◆ **WORK ORDER**:
Give the line containing "Task: Click the 58,47% voter turnout figure" again, exactly, along with all later lines of the entries, through the last one.

Saved data entries
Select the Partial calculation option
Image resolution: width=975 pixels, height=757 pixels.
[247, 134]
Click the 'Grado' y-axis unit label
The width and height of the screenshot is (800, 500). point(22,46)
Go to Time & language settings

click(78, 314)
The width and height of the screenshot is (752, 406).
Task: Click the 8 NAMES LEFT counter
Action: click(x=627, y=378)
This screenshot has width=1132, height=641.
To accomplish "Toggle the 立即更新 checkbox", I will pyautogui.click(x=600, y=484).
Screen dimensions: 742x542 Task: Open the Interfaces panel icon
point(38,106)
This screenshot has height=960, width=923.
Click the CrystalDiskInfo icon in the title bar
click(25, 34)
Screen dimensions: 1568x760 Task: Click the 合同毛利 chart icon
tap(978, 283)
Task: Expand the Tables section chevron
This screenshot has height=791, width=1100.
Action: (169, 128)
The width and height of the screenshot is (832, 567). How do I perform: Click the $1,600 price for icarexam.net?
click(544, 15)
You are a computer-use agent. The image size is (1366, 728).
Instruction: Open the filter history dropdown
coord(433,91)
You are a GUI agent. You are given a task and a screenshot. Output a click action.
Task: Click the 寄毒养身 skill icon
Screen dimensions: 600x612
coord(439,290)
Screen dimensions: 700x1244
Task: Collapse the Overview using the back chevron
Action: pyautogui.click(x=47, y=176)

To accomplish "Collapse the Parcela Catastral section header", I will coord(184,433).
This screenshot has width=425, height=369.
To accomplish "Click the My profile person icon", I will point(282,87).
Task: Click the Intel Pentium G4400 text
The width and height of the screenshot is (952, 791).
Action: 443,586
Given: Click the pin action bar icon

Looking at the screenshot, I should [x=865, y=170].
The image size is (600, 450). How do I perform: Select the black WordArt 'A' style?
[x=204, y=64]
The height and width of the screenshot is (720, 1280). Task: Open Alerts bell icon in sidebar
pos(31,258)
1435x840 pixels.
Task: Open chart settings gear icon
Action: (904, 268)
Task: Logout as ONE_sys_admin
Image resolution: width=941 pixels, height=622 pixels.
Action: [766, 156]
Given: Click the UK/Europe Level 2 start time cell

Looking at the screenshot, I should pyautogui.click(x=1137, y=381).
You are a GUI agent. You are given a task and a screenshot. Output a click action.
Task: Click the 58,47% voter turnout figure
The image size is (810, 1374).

◆ **EXERCISE SOLUTION**:
Task: Click the 58,47% voter turnout figure
The image size is (810, 1374).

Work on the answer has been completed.